Forget SQL vs NoSQL - Get the Best of Both Worlds With JSON in PostgreSQL

Learn how to use JSON with PostgreSQL to create a schema for any situation. Follow examples of storing JSON data, querying it, and avoiding anti-patterns.

Derek Xiao

Feb. 04, 21 · Tutorial

Likes (15)

Comment

Save

12.2K Views

Have you ever started a project and asked, "Should I use a SQL or NoSQL database?" It's a big decision. There are multiple horror stories of developers choosing a NoSQL database and later regretting it. But now you can get the best of both worlds with JSON in PostgreSQL.

In this article, I cover the benefits of using JSON, anti-patterns to avoid, and an example of how to use JSON in Postgres.

When To Use a SQL Database for Non-Relational Data

Example of normalized data in a school database

First, we have to briefly cover the advantages of using SQL vs NoSQL.

The difference between SQL and NoSQL is the data model. SQL databases use a relational data model, and NoSQL databases usually use a document model. A key difference is how each data model handles data normalization.
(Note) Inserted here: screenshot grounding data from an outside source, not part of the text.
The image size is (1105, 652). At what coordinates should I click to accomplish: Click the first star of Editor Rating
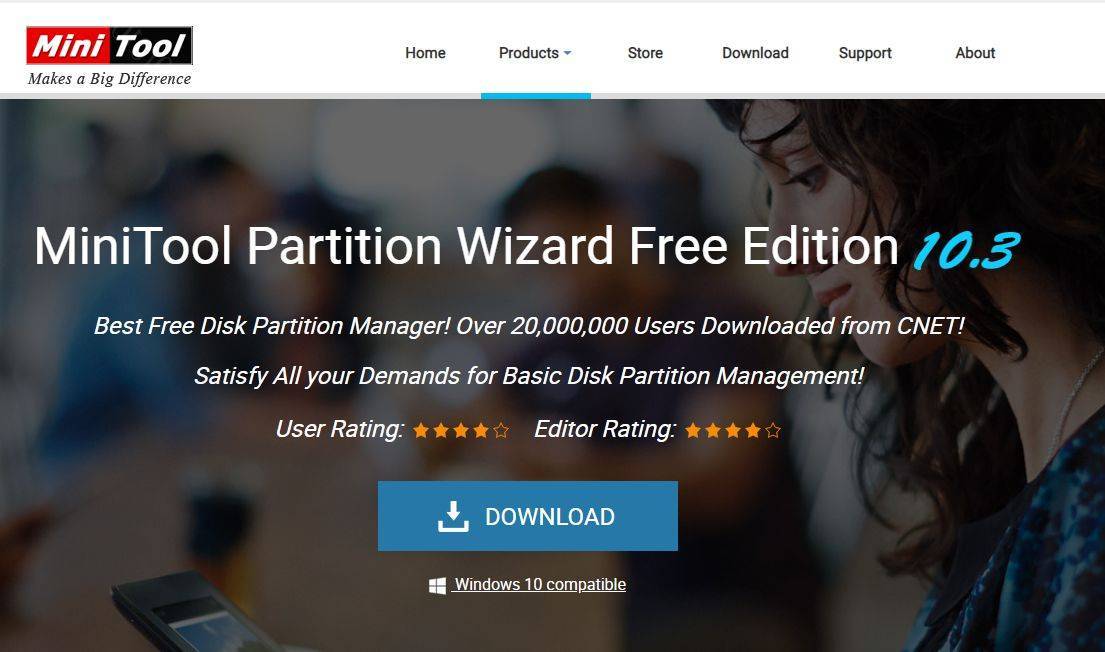[692, 430]
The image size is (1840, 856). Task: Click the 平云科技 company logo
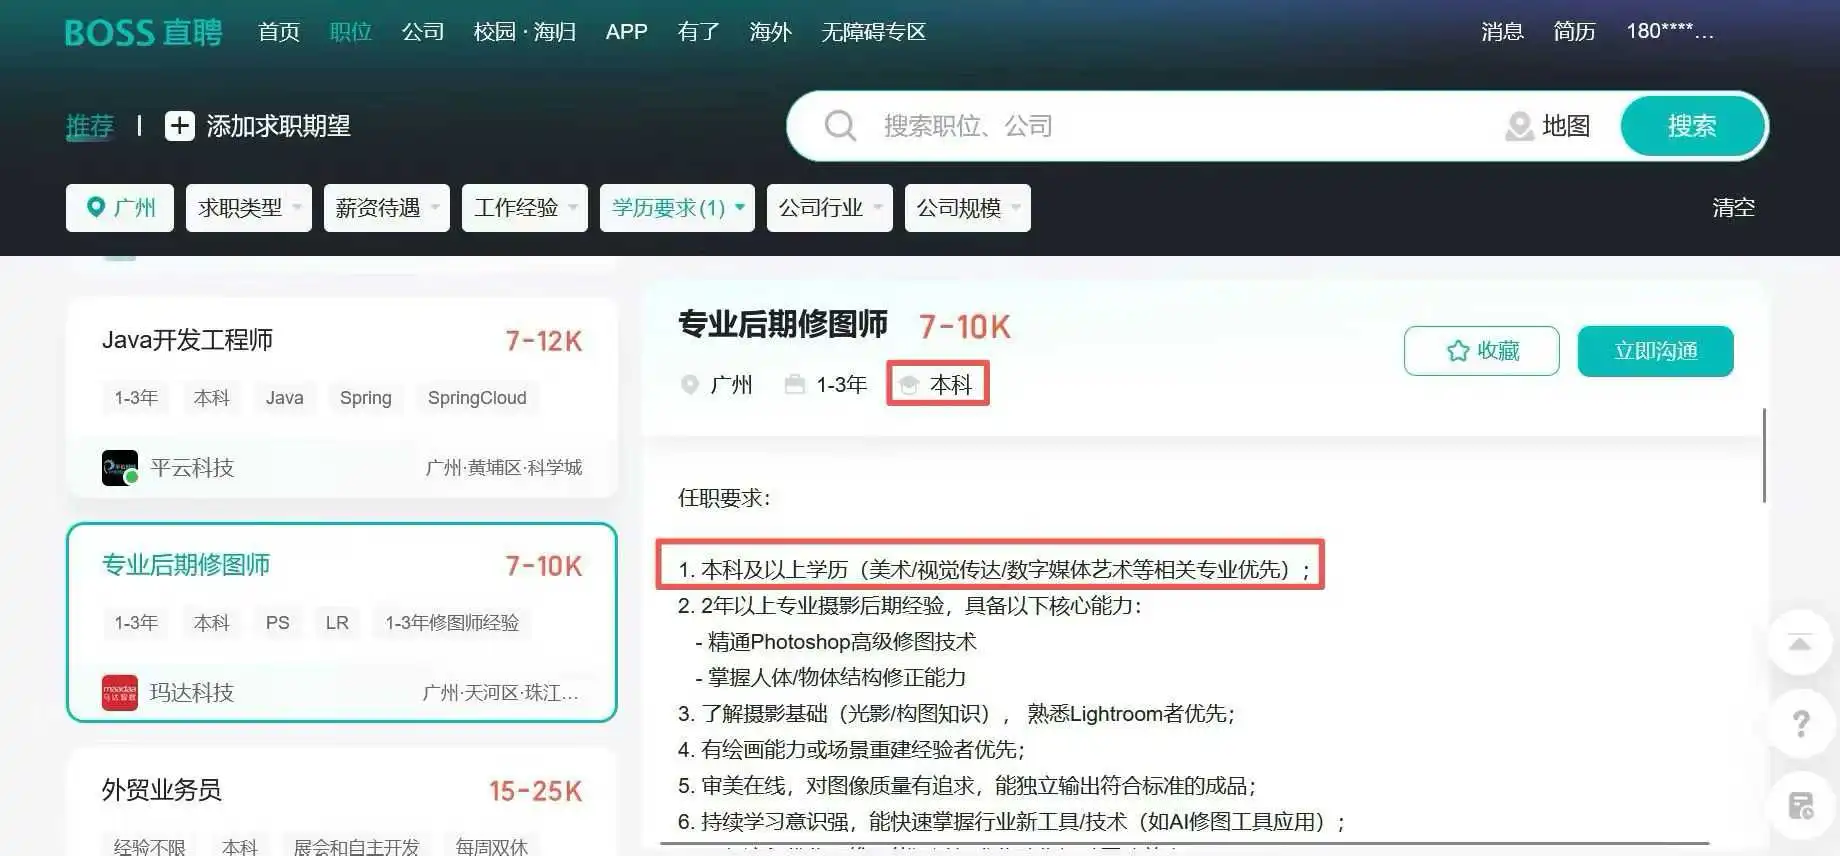pos(120,467)
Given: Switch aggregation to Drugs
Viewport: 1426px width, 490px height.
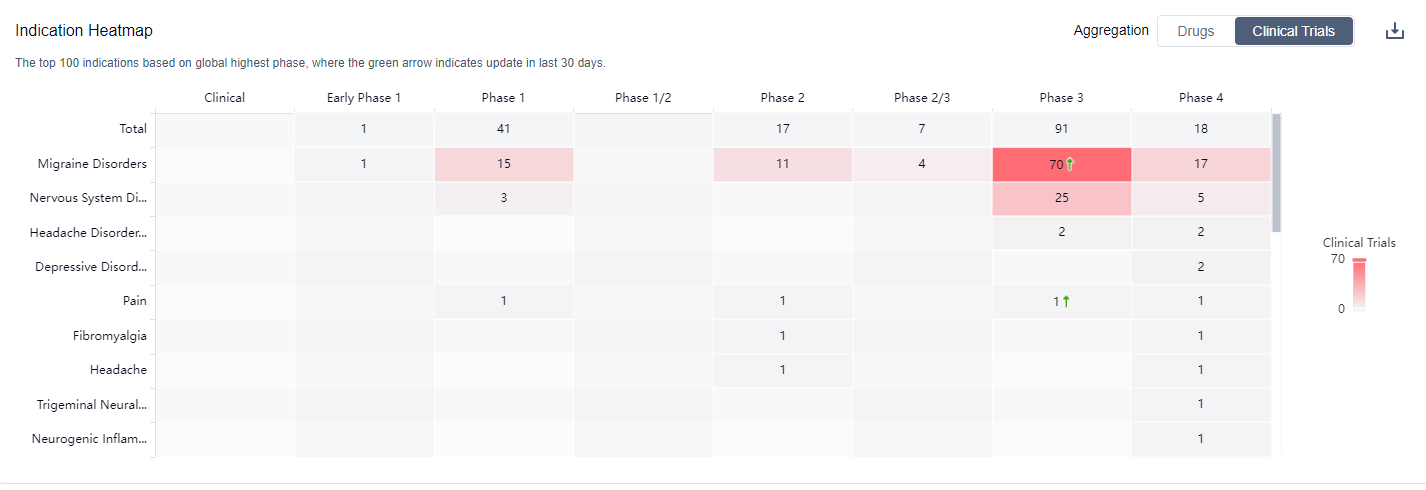Looking at the screenshot, I should (1196, 31).
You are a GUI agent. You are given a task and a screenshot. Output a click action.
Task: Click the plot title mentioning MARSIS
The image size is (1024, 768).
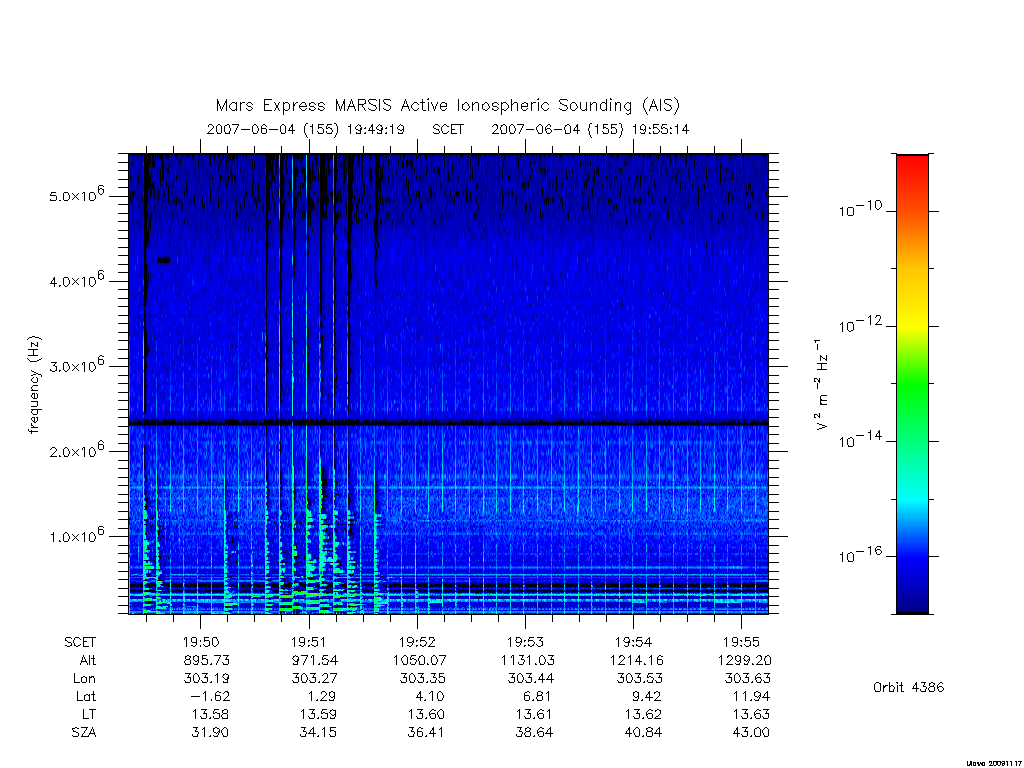pyautogui.click(x=448, y=105)
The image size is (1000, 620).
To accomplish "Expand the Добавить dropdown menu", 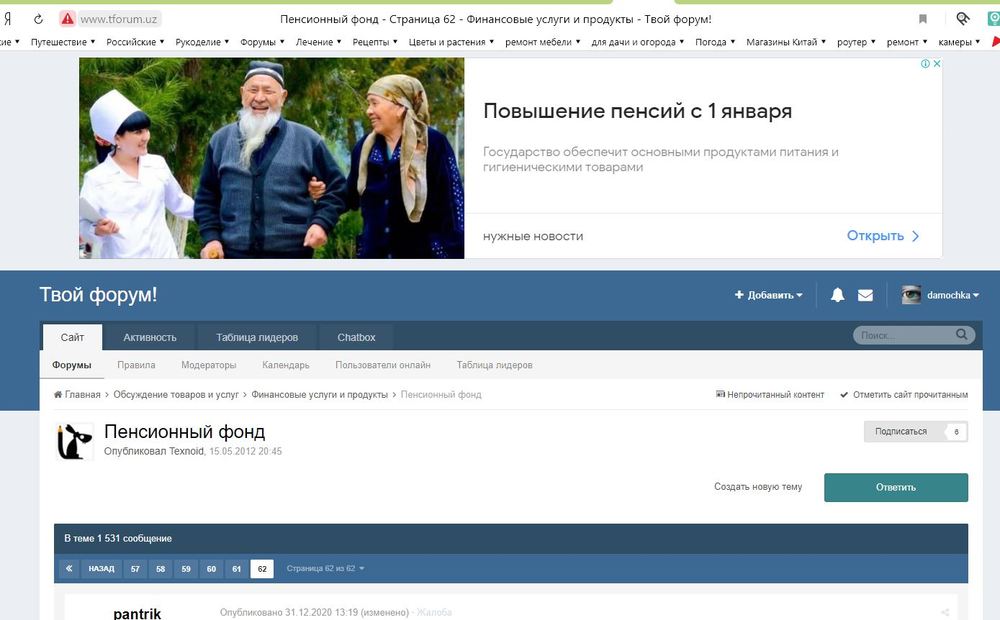I will (x=769, y=295).
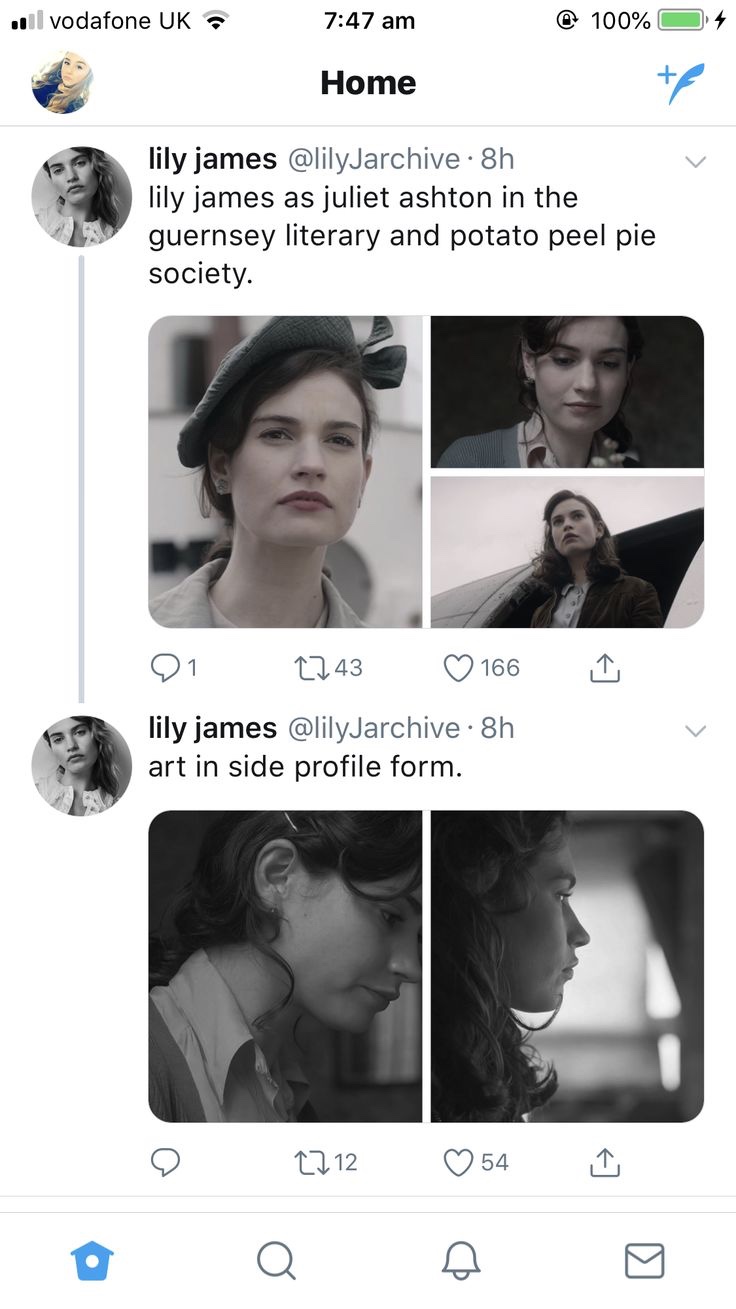The height and width of the screenshot is (1309, 736).
Task: Open the Notifications bell tab
Action: [x=460, y=1260]
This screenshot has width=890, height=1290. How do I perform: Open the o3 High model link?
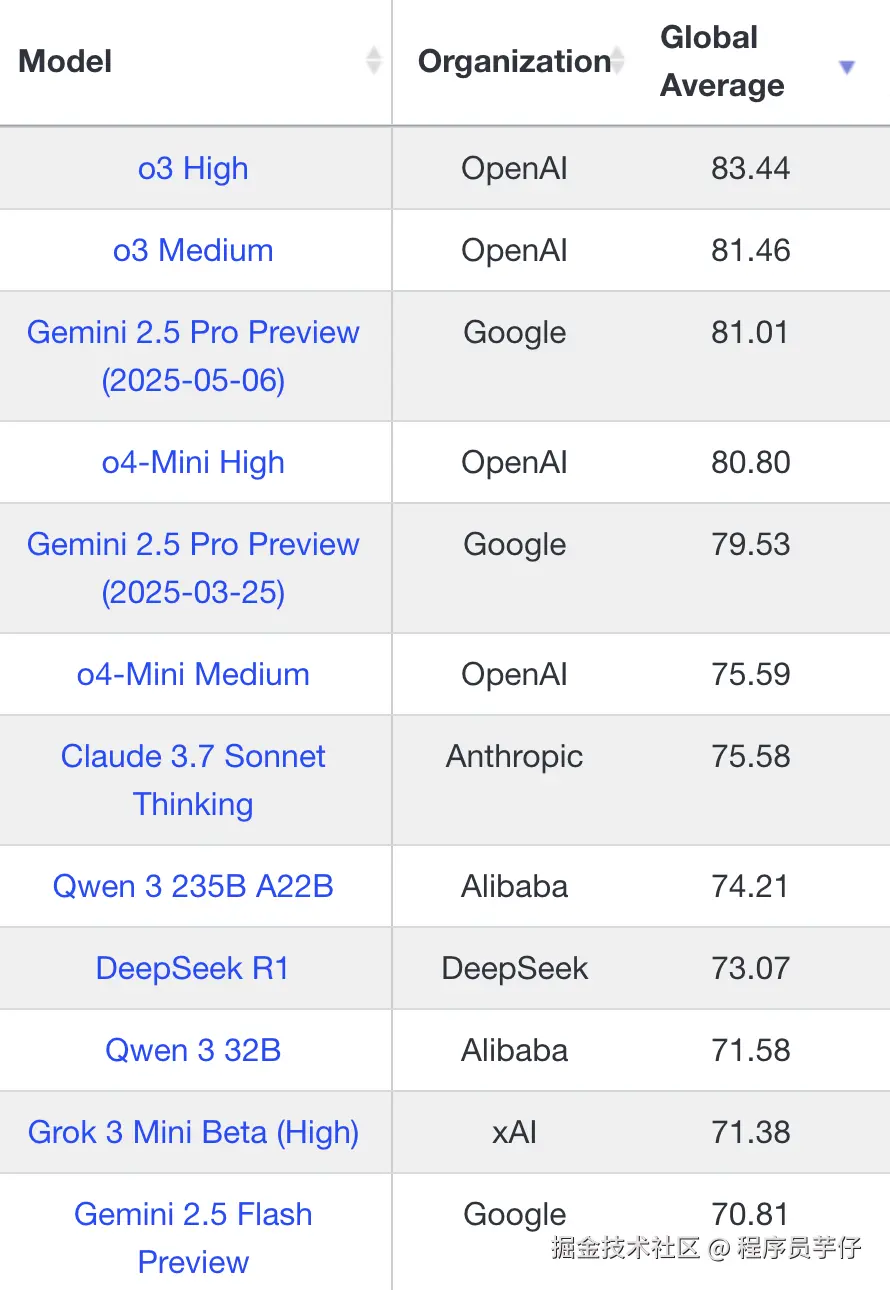coord(193,168)
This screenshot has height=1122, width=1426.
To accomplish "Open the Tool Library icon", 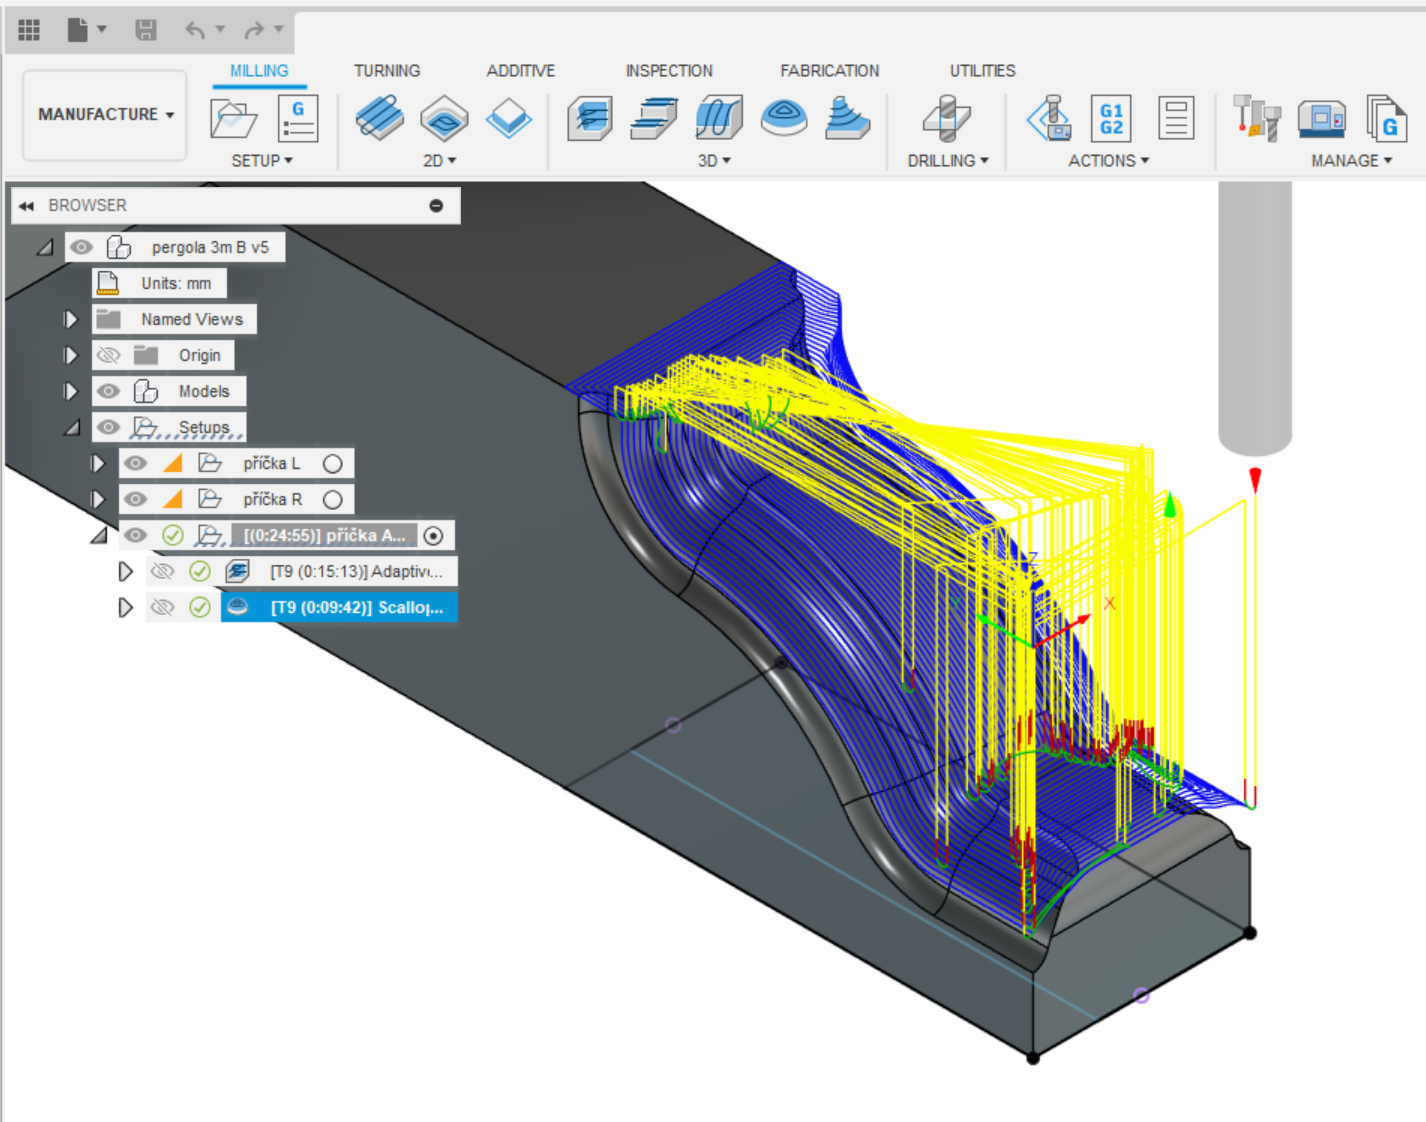I will point(1256,119).
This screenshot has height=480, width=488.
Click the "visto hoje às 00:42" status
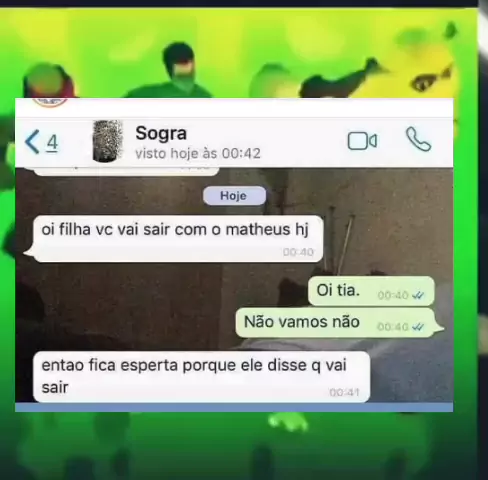pyautogui.click(x=198, y=154)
Data normalization is the process of splitting data into "normal forms" to reduce data redundancy. The concept was first introduced in the 1970s as a way to reduce spending on expensive disk storage.

In the example above, we have a normalized entity relationship-diagram for a school database. The StudentClass table stores every class a student has taken. By normalizing the data, we only keep one row for each class in the Class table, instead of duplicating class data for every student in the class.

But what if we also wanted to track every lunch order (entree, sides, drink, snacks, etc) to send each student a summary at the end of every week?

Students will always be shown their entire lunch order, so we want to avoid expensive joins by keeping the lunch order data together. In this case, it would make more sense to store the data in a single document instead of normalizing it.

    JSON
   
xxxxxxxxxx

{ "student_id": 100,
  "order_date": "2020-12-11",
  "order_details": {
    "cost": 5.87,
    "entree": ["pizza"],
    "sides": ["apple", "fries"], 
    "snacks": ["chips"]
  }
}

Instead of maintaining a separate NoSQL database, we now store lunch orders as JSON objects inside an existing relational Postgres database.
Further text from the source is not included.